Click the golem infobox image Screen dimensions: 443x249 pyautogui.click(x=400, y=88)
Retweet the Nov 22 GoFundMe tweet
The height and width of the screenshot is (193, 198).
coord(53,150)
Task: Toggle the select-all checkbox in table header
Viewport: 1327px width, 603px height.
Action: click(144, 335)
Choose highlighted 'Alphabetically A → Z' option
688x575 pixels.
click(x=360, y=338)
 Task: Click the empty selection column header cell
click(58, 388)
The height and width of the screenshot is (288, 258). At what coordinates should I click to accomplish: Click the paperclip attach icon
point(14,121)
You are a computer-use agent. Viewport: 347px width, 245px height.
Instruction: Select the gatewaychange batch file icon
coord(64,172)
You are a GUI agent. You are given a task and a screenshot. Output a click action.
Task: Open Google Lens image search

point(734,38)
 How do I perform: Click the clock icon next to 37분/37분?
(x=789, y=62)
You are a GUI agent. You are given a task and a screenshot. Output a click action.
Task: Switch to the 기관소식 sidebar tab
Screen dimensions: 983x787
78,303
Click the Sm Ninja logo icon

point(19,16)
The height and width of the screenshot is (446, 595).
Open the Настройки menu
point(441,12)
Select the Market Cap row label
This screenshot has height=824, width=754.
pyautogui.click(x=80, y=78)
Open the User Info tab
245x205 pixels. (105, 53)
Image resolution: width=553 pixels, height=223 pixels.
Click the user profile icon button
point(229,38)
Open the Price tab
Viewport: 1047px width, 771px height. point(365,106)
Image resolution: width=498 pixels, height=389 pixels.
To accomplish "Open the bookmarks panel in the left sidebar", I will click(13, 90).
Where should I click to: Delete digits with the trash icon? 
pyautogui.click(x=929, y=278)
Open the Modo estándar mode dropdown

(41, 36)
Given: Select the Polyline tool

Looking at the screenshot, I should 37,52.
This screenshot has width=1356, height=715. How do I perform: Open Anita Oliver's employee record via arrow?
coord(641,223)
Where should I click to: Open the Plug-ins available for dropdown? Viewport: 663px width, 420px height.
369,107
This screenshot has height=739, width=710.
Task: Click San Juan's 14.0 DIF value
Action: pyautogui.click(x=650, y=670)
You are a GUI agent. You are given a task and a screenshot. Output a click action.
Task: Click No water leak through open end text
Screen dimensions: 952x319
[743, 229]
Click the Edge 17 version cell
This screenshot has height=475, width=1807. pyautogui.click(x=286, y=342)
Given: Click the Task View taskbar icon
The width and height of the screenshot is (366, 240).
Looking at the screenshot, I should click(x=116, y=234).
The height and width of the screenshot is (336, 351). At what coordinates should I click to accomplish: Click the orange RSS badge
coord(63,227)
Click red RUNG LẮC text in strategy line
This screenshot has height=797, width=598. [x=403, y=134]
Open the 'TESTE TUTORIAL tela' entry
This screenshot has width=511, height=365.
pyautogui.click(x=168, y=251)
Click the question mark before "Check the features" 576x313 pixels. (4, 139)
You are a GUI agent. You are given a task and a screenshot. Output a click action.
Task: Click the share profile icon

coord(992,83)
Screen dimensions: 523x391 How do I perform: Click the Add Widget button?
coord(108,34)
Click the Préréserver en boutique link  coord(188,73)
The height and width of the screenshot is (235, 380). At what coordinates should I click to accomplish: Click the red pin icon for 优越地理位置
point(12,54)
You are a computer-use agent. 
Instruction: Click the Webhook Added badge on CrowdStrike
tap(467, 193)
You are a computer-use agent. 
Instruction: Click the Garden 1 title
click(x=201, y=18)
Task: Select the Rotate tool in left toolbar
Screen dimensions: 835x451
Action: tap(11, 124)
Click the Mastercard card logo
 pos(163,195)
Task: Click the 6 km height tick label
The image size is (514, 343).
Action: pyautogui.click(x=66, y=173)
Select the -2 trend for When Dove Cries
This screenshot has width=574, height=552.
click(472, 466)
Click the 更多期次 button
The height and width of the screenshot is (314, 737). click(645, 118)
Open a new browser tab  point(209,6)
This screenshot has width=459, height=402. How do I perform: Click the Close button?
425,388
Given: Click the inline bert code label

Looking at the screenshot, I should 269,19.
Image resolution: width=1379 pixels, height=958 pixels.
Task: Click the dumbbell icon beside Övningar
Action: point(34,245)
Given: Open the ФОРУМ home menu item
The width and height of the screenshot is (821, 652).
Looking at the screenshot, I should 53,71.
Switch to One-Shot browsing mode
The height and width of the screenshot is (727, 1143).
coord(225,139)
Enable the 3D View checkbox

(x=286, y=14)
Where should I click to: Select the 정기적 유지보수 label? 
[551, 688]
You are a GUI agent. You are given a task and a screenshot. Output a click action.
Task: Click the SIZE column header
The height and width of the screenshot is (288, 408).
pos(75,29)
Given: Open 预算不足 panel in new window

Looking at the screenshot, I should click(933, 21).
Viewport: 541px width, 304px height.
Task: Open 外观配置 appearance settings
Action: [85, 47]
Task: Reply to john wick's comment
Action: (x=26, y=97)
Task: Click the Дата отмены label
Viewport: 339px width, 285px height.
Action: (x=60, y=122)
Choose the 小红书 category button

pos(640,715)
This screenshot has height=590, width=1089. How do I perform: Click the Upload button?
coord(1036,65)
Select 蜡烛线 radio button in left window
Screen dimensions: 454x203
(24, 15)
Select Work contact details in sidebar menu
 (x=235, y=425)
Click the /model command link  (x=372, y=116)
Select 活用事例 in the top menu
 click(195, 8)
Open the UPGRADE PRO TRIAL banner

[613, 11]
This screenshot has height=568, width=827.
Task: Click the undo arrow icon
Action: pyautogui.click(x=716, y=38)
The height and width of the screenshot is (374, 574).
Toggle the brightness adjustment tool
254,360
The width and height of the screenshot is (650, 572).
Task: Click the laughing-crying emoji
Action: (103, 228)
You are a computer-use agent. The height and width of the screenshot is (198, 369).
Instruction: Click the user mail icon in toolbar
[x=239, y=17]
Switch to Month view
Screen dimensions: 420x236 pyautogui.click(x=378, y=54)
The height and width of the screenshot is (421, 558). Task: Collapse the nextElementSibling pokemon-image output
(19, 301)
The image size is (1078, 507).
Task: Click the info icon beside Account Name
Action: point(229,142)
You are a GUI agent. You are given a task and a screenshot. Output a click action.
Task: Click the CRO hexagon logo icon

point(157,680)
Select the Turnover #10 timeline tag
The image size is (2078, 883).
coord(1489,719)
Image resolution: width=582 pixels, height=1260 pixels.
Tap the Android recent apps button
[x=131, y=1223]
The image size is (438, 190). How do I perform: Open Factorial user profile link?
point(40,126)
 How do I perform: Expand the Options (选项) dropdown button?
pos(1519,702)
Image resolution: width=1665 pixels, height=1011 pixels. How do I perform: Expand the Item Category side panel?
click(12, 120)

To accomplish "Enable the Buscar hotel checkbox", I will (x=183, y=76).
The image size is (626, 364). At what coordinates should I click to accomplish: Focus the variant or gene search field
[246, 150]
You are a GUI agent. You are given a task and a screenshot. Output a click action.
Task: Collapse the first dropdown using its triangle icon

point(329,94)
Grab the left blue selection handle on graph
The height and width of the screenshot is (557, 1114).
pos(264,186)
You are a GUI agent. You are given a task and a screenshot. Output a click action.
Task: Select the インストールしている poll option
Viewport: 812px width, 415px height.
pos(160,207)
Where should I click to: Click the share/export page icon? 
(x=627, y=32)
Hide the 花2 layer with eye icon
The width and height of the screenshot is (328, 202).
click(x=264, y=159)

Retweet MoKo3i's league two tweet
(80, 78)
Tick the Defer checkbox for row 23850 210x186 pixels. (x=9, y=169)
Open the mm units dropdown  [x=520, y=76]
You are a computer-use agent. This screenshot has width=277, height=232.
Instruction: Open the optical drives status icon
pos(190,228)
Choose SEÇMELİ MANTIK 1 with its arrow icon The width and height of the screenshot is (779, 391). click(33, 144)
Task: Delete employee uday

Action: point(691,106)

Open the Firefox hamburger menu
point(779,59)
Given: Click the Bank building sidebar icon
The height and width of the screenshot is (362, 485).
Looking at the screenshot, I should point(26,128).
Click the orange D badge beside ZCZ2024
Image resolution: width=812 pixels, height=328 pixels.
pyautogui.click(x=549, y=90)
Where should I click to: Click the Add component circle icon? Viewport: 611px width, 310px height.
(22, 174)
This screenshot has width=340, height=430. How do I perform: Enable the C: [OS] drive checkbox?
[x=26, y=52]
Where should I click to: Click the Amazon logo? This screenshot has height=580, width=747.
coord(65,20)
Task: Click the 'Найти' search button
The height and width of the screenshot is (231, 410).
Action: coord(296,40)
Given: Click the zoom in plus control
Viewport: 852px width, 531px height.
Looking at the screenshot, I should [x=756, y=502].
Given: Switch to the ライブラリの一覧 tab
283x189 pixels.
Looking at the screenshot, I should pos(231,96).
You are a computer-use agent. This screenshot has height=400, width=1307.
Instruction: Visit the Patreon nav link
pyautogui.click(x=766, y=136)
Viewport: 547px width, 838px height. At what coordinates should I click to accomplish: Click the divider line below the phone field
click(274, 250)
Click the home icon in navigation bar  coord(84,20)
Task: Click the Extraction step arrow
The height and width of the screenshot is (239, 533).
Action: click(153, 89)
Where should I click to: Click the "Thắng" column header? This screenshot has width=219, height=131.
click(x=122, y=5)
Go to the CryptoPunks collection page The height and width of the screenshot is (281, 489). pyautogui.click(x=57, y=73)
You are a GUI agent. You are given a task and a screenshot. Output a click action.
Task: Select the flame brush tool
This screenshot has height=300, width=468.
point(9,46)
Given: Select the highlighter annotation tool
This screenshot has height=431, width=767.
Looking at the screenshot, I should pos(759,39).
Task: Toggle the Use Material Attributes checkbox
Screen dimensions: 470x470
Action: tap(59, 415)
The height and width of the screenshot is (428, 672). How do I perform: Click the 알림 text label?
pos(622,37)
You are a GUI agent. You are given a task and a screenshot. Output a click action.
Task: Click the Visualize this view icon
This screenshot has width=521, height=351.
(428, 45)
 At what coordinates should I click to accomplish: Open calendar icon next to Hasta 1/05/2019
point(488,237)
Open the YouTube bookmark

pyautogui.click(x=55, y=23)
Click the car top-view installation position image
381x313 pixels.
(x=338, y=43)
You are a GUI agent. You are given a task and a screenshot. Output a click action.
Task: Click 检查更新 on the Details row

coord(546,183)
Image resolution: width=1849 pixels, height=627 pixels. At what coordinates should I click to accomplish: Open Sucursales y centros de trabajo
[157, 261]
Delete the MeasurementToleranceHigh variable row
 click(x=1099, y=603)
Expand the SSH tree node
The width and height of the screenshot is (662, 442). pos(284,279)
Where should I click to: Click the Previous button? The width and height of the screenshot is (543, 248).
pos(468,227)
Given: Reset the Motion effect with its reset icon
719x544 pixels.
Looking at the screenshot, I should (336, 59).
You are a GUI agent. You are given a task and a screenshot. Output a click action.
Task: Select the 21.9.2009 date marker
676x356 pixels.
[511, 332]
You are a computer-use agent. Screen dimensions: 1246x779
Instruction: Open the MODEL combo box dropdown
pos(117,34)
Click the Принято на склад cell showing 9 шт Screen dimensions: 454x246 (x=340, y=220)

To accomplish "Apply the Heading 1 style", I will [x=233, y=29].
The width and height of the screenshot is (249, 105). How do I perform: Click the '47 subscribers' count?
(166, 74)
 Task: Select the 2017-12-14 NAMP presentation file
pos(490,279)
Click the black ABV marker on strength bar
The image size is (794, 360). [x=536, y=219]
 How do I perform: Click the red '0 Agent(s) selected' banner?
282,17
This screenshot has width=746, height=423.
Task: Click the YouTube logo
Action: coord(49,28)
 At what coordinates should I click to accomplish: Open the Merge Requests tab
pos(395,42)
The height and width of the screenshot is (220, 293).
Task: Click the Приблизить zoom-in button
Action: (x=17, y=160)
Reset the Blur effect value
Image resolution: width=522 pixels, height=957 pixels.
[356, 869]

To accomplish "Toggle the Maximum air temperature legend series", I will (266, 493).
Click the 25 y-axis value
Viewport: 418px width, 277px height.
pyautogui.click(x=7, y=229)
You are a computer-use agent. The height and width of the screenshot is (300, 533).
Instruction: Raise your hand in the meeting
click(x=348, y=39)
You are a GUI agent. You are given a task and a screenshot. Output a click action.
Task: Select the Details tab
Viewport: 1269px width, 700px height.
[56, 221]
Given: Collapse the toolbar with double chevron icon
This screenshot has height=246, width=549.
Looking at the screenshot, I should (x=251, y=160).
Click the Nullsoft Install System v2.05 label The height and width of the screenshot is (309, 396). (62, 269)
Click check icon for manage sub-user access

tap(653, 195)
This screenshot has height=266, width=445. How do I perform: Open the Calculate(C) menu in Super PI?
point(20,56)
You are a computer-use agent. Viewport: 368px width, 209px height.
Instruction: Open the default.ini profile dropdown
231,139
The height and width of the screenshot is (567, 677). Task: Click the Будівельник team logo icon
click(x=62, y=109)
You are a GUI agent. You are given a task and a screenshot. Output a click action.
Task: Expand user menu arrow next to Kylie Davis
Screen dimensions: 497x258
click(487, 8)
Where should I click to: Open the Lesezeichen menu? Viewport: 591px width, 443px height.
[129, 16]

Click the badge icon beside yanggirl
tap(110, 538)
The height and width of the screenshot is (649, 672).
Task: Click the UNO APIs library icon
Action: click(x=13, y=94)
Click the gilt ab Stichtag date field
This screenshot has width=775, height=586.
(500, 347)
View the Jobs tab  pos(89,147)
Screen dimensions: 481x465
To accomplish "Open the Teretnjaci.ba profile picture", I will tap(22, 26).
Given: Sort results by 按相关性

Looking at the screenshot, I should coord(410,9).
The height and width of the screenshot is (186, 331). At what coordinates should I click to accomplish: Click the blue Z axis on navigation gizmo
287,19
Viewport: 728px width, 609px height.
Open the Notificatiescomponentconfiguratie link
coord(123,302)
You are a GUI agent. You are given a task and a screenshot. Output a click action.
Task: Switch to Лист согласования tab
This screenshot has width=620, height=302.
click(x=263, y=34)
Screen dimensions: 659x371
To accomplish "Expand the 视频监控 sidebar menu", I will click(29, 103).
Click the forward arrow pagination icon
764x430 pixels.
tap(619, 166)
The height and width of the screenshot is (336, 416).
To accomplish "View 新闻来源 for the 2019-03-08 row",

● ● ● ● ● ● ●

→ **Directions for this task**
Set the lines down exactly, from the first line of the records to the line where "Task: Toggle the select-all" appears, with both ends kept.

→ **Task result**
Click the golem infobox image Screen dimensions: 443x249 pyautogui.click(x=400, y=88)
Retweet the Nov 22 GoFundMe tweet
The height and width of the screenshot is (193, 198).
coord(53,150)
Task: Toggle the select-all checkbox in table header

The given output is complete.